Problem requirements:
Using the listing, copy each whole line that features "menu".

Extracted records:
☆ ☆ ☆ ☆ ☆

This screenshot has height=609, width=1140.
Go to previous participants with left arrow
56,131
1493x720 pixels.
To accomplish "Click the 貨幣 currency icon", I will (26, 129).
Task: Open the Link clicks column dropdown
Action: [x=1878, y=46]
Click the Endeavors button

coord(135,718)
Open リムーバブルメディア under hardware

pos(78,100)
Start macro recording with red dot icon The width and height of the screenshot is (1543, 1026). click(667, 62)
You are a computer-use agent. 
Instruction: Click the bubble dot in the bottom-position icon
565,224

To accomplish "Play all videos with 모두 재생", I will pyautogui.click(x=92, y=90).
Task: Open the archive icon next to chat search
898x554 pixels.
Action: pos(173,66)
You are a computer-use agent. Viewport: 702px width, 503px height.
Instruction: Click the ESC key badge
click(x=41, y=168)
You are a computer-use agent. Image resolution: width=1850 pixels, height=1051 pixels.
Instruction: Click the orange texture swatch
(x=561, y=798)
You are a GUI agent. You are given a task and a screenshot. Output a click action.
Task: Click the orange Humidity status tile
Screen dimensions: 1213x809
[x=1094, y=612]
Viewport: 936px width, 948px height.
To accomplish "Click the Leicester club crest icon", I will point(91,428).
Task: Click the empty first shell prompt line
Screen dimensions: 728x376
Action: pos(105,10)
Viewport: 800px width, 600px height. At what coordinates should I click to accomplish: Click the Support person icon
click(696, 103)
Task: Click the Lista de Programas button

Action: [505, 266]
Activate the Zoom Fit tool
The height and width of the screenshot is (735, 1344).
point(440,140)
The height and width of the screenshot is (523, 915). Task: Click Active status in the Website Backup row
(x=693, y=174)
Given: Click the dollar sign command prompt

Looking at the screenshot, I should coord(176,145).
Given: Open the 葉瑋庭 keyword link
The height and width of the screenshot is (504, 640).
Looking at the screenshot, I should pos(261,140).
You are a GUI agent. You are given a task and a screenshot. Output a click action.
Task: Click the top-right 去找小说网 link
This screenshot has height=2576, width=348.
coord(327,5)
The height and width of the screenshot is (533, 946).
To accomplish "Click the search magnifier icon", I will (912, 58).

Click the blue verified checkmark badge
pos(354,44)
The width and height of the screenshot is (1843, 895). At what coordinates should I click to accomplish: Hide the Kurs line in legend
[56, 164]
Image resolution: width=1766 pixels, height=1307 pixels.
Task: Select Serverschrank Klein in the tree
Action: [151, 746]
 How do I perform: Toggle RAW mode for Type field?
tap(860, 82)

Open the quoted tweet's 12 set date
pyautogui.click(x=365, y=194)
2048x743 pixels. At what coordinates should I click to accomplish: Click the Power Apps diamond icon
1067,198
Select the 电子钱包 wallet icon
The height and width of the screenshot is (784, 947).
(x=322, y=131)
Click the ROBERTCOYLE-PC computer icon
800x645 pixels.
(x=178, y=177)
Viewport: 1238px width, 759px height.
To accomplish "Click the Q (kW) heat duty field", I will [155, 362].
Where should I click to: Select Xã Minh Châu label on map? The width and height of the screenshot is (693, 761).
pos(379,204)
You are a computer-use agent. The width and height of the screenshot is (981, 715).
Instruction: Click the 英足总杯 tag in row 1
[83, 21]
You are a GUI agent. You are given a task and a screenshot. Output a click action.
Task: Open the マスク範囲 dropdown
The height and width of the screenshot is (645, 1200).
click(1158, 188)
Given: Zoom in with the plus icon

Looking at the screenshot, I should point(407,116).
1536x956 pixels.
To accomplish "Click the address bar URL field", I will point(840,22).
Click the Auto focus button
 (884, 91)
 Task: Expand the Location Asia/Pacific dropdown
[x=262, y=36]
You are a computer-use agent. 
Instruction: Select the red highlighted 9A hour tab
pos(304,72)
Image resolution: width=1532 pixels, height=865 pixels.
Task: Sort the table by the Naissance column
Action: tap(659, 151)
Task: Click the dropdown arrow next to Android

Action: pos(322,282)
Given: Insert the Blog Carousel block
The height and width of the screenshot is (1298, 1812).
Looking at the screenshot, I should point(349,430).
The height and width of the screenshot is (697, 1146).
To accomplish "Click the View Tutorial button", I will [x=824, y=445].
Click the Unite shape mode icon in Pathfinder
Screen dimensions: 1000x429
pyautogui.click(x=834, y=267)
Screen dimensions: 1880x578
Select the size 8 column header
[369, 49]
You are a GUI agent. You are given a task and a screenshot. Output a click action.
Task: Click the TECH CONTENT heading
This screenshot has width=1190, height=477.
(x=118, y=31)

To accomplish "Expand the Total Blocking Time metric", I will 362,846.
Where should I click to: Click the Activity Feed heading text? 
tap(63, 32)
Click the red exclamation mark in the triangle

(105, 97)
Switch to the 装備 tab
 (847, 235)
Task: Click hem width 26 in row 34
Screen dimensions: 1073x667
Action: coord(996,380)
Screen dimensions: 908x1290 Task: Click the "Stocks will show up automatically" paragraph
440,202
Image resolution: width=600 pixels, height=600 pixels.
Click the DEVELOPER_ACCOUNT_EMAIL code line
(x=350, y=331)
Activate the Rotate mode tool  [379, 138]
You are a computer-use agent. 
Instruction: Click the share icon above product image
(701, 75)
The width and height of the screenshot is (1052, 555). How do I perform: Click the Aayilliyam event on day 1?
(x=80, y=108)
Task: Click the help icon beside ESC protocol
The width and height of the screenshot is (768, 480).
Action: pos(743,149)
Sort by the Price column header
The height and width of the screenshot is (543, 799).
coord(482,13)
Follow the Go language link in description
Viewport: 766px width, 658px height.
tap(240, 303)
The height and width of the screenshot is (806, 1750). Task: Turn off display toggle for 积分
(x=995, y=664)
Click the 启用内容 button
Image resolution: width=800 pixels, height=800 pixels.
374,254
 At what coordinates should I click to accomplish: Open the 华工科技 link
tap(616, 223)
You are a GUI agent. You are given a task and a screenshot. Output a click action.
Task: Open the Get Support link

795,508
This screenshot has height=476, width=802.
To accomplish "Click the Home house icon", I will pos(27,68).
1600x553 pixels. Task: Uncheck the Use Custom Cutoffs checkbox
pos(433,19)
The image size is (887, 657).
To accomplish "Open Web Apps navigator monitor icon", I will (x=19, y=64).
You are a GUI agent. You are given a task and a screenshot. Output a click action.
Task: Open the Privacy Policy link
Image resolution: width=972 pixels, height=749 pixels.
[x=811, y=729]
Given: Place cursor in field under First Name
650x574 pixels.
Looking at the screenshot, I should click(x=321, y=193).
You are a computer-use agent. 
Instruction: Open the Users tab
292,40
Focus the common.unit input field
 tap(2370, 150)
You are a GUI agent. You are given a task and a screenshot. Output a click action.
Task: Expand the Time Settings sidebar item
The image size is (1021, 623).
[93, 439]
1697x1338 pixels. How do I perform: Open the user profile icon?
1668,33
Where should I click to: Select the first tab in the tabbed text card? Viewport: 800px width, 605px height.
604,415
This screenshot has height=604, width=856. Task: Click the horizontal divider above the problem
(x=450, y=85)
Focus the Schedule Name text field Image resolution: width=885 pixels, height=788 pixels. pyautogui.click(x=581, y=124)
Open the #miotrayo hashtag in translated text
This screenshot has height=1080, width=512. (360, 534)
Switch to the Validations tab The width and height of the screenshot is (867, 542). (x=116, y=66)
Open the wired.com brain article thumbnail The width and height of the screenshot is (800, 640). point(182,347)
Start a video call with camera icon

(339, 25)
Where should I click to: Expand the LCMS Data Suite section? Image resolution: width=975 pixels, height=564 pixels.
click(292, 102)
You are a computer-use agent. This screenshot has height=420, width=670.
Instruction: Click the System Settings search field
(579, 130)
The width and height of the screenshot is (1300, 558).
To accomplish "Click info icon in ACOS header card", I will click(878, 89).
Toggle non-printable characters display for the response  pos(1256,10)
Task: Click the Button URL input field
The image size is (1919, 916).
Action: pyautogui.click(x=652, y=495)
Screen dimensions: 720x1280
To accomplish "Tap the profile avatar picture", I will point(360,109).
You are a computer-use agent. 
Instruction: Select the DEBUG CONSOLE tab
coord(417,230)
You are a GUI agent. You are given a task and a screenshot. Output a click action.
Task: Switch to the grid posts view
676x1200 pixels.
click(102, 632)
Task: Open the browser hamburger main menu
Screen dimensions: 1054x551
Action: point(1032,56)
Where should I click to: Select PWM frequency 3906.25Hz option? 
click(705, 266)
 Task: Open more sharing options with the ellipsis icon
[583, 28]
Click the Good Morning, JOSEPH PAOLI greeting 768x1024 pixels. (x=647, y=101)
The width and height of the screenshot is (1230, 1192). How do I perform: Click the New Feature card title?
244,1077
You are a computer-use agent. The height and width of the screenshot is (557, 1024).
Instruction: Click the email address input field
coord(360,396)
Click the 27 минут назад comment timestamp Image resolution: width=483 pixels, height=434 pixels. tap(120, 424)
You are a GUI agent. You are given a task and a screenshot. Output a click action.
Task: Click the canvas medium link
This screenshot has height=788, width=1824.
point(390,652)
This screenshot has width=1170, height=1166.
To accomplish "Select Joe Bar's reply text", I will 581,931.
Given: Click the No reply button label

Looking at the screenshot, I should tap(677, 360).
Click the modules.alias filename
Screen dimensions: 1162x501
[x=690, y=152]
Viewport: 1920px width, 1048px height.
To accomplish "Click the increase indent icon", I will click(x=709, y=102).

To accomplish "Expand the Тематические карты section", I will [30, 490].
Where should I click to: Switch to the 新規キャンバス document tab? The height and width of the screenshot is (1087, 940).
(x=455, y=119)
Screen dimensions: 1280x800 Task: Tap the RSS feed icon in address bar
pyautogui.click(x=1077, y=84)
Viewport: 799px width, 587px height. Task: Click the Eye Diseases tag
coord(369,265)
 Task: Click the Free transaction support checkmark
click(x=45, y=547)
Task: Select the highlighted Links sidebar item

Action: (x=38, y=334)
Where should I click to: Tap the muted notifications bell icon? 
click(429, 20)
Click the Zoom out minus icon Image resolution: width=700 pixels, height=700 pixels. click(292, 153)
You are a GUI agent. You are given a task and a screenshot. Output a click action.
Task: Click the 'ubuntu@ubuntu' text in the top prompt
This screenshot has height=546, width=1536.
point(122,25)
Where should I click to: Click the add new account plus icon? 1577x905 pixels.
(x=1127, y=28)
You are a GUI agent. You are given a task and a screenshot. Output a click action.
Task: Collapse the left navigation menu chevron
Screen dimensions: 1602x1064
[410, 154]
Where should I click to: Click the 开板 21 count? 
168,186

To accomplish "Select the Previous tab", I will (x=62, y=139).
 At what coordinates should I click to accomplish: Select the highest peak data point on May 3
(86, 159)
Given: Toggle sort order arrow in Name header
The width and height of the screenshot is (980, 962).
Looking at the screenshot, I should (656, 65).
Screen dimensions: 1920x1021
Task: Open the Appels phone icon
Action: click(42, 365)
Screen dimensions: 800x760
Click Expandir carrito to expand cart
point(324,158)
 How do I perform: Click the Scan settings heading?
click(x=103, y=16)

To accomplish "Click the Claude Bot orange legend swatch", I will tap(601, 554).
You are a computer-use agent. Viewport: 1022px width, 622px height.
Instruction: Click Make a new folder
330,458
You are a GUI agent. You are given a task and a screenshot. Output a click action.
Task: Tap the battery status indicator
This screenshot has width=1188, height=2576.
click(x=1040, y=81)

☆ ☆ ☆ ☆ ☆

Response area:
Task: Open the browser hamburger main menu
Task: Collapse the left navigation menu chevron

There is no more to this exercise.